Exploring the Impacts of Antibiotics in Manure on Soil Nitrogen Dynamics and Plant Growth in Grasslands

Animal manure often contains antibiotic residues due to the prevalent use of these compounds in animal husbandry. After manure application, these residues could potentially affect soil microorganisms and plant growth, yet their impacts on soil nitrogen (N) dynamics in grasslands remain largely unexplored. We hypothesized that applying manure containing antibiotics would shift soil N dynamics by affecting plant morphology and certain N-cycling microbial guilds such as symbiotic N-fixing bacteria. To test this, we conducted a 64-day greenhouse experiment using field soil and including four plant treatments (no plants, ryegrass monoculture, clover monoculture, and a ryegrass-clover mixture) and three fertilizer treatments (antibiotic-free manure, manure containing oxytetracycline, and manure containing sulfadiazine). We measured nitrous oxide (N₂O) emissions, N content in the shoot and root biomass, and antibiotic uptake in plant shoots, and used the δ¹⁵N technique to estimate symbiotic N fixation of clover. We also sampled soils at the end of the experiment to measure plant-available N pools (ammonia and nitrate) and the abundance of symbiotic N-fixing bacteria (by nifH gene). Our results showed that antibiotics in manure did not significantly alter soil N₂O emissions, soil N pools, or plant aboveground N in any plant community. Both compounds were barely been taken up in plant shoots. However, both antibiotics significantly reduced root biomass in clover monocultures. Despite this root growth inhibition, N fixation (both aboveground and belowground) in clover monoculture was unaffected by both antibiotics.
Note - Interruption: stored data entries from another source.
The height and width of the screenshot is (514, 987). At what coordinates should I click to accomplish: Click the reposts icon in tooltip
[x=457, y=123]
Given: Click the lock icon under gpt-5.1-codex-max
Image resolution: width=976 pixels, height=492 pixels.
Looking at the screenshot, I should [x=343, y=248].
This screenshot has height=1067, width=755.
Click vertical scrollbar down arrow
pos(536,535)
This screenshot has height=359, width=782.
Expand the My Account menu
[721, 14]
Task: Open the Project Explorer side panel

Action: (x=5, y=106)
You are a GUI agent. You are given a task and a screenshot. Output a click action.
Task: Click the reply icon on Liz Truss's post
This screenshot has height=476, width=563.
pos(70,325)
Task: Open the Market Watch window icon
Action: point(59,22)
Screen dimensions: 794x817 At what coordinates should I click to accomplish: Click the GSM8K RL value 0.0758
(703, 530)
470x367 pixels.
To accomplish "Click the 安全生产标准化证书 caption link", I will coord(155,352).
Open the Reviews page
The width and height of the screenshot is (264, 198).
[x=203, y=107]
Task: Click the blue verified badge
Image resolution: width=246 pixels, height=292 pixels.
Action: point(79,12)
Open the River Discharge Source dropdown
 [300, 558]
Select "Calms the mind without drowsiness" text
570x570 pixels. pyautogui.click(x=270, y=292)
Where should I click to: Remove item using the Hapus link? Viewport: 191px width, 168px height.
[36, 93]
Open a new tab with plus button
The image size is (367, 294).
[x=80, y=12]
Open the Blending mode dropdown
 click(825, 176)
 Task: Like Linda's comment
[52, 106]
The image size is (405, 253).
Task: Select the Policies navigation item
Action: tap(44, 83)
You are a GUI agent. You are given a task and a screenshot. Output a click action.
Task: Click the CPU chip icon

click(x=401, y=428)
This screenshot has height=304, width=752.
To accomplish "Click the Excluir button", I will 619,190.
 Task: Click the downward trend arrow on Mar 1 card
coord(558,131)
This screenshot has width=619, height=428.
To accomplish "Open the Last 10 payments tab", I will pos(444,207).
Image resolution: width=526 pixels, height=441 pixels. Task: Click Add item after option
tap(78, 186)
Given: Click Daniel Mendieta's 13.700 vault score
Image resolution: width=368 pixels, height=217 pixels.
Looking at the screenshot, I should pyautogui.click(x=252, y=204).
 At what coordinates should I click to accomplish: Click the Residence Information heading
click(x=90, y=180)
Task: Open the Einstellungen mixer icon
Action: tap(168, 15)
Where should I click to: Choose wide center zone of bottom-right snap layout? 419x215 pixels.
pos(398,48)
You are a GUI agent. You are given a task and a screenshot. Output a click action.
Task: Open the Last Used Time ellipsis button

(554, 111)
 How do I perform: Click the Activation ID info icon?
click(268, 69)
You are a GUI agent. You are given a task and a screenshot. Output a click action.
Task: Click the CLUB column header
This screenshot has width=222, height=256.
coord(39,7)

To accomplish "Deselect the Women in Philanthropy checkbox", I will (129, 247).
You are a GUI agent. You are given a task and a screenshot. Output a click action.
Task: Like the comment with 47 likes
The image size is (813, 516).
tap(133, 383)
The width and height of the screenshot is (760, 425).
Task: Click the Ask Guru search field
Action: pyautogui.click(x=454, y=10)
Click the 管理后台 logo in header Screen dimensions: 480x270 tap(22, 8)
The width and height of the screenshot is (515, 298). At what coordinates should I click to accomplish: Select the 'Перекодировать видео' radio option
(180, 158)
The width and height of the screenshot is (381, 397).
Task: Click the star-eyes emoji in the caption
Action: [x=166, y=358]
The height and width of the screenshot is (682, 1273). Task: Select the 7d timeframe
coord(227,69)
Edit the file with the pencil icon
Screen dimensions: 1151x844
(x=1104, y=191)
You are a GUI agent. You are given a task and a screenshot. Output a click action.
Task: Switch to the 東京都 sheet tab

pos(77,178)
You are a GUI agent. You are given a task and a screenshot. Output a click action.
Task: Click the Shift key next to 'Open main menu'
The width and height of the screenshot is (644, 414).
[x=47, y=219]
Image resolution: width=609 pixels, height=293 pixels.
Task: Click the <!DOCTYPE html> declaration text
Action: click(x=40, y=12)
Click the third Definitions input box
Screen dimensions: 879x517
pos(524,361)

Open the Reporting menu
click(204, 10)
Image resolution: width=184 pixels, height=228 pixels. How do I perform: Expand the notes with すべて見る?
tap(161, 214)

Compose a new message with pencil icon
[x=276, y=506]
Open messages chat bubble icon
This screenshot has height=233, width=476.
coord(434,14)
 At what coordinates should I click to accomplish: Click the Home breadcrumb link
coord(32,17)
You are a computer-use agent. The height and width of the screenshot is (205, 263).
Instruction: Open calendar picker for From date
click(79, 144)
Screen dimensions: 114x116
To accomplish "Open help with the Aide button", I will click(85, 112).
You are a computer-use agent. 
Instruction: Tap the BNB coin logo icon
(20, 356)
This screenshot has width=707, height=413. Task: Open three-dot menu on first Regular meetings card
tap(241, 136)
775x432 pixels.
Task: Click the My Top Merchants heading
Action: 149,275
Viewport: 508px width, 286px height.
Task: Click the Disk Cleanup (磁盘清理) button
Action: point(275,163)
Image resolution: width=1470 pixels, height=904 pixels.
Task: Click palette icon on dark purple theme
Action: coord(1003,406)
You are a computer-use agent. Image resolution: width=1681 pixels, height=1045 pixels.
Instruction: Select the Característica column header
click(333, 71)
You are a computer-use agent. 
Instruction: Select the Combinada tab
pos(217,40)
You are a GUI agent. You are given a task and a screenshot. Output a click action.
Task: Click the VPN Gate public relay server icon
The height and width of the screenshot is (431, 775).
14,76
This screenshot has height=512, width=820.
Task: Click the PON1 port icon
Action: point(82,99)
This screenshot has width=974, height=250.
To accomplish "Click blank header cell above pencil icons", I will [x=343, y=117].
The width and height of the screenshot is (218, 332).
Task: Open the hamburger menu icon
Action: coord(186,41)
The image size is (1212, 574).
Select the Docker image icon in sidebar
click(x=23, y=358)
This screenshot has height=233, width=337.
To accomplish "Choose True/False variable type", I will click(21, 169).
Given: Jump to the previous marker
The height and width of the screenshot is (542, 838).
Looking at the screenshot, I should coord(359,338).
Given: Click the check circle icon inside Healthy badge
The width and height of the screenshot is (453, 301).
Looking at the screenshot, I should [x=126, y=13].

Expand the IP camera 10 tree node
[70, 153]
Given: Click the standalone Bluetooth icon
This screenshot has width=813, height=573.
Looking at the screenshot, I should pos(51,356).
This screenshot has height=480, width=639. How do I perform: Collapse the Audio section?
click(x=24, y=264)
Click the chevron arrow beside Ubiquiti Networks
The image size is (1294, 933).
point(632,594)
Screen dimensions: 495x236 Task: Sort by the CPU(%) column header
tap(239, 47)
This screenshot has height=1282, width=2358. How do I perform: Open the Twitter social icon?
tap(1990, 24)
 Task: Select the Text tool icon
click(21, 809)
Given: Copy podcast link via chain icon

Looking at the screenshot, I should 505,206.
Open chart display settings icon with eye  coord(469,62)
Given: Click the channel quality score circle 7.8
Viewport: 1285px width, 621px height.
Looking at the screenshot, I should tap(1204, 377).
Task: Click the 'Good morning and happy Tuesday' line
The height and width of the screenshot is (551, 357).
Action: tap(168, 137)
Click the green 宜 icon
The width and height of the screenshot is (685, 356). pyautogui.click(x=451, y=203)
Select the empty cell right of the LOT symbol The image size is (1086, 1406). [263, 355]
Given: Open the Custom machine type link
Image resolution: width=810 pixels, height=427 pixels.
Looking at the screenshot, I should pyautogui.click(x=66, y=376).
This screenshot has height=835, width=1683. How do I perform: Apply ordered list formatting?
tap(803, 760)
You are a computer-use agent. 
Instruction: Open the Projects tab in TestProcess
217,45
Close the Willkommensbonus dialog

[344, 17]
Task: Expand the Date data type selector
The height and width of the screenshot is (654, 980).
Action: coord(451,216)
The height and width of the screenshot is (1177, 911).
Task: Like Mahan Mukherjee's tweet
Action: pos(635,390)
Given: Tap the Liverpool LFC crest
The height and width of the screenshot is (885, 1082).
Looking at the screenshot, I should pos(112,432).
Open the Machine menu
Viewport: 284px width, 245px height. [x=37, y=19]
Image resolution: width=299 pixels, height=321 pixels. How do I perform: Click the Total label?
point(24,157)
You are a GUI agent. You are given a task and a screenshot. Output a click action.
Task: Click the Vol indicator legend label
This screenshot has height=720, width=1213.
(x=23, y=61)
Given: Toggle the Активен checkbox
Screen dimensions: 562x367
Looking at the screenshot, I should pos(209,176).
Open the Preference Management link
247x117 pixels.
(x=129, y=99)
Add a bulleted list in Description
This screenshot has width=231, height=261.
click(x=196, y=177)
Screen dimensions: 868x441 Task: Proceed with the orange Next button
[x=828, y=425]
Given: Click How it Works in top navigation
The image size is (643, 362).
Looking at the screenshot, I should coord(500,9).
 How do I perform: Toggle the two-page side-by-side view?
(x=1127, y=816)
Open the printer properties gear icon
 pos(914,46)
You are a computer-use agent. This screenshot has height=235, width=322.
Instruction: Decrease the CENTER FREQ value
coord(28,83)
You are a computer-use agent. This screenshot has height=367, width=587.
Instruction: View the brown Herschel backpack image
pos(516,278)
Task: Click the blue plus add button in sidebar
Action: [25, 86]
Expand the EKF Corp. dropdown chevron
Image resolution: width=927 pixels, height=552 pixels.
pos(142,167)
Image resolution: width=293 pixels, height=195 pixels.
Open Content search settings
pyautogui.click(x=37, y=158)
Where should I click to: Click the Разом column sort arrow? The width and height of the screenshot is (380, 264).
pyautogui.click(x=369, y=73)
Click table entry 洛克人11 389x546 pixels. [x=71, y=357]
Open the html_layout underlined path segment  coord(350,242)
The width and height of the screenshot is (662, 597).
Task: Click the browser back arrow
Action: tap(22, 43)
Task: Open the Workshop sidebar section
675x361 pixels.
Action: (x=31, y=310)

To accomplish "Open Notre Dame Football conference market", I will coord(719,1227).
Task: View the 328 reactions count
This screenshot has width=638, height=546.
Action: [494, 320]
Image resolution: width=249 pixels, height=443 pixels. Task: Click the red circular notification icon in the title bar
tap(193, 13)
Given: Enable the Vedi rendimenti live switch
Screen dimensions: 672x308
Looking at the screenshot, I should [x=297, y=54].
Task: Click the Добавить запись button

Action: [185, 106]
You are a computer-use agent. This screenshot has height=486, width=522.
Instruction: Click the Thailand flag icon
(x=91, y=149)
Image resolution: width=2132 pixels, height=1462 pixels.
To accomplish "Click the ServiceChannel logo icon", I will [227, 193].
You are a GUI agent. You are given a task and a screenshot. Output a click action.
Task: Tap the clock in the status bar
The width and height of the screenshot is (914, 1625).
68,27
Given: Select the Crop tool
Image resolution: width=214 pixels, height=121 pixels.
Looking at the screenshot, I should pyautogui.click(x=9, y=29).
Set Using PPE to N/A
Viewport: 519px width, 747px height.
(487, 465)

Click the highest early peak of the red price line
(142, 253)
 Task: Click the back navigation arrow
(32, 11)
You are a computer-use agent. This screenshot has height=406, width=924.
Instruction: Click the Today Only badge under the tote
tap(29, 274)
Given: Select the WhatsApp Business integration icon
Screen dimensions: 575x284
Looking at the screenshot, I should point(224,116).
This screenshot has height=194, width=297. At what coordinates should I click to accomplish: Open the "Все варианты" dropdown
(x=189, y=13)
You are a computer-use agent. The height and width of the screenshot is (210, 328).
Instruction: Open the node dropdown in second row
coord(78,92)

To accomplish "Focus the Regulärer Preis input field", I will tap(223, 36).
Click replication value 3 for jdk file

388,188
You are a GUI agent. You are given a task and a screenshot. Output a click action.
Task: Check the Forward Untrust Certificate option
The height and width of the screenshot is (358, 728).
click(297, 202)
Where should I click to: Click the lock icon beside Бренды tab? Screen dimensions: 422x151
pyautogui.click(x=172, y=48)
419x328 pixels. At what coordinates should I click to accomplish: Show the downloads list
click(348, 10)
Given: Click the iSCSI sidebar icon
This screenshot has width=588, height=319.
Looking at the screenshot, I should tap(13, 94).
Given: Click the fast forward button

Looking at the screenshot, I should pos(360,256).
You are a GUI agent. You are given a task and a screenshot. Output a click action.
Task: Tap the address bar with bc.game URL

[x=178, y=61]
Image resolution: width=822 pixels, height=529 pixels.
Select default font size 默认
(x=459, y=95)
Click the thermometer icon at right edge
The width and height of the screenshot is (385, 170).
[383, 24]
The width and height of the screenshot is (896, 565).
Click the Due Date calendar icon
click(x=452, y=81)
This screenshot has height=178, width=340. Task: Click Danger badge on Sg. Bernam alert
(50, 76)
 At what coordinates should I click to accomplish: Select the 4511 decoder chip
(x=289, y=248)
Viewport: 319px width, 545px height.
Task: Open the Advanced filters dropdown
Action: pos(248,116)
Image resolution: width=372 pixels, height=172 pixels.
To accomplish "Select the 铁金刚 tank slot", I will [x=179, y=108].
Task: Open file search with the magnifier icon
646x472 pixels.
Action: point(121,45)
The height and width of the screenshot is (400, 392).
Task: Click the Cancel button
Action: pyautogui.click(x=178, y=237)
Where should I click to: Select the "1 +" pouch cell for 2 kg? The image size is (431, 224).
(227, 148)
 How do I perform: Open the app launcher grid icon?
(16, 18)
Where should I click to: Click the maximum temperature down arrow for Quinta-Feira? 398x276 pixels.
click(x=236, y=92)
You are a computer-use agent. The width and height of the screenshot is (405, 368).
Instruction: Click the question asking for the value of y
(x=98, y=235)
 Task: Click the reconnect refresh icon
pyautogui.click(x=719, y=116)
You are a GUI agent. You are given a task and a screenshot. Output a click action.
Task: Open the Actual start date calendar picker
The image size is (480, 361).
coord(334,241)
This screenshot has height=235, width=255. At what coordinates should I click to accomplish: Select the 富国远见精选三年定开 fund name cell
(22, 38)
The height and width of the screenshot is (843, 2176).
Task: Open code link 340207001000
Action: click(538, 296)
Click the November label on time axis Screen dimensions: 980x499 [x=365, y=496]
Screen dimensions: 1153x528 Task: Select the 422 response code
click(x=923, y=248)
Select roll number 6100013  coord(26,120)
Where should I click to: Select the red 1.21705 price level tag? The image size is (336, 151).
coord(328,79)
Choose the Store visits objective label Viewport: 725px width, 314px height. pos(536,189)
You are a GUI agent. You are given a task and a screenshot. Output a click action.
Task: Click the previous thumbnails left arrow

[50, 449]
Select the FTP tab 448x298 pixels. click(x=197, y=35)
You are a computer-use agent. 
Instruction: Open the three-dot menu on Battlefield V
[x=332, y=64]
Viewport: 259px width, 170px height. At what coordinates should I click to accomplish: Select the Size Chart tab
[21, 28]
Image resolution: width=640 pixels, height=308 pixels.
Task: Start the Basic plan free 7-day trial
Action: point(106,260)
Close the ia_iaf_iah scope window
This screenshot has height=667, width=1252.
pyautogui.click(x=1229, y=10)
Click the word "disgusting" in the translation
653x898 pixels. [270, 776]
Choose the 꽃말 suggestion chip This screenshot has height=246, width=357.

Interestingly, analysis of variance suggested that antibiotics in manure could lead to a higher abundance of nifH gene in soil than that of antibiotic-free manure in clover monoculture. In summary, although overall soil N dynamics were not impacted by antibiotics in manure, root growth inhibition in clover monoculture suggests varying grassland species susceptibilities to antibiotic stress. Our results also suggest that clover may adapt to antibiotic stress by modifying plant-microbe interactions. This study calls for further research on long-term environmental impacts of antibiotic residues in grasslands.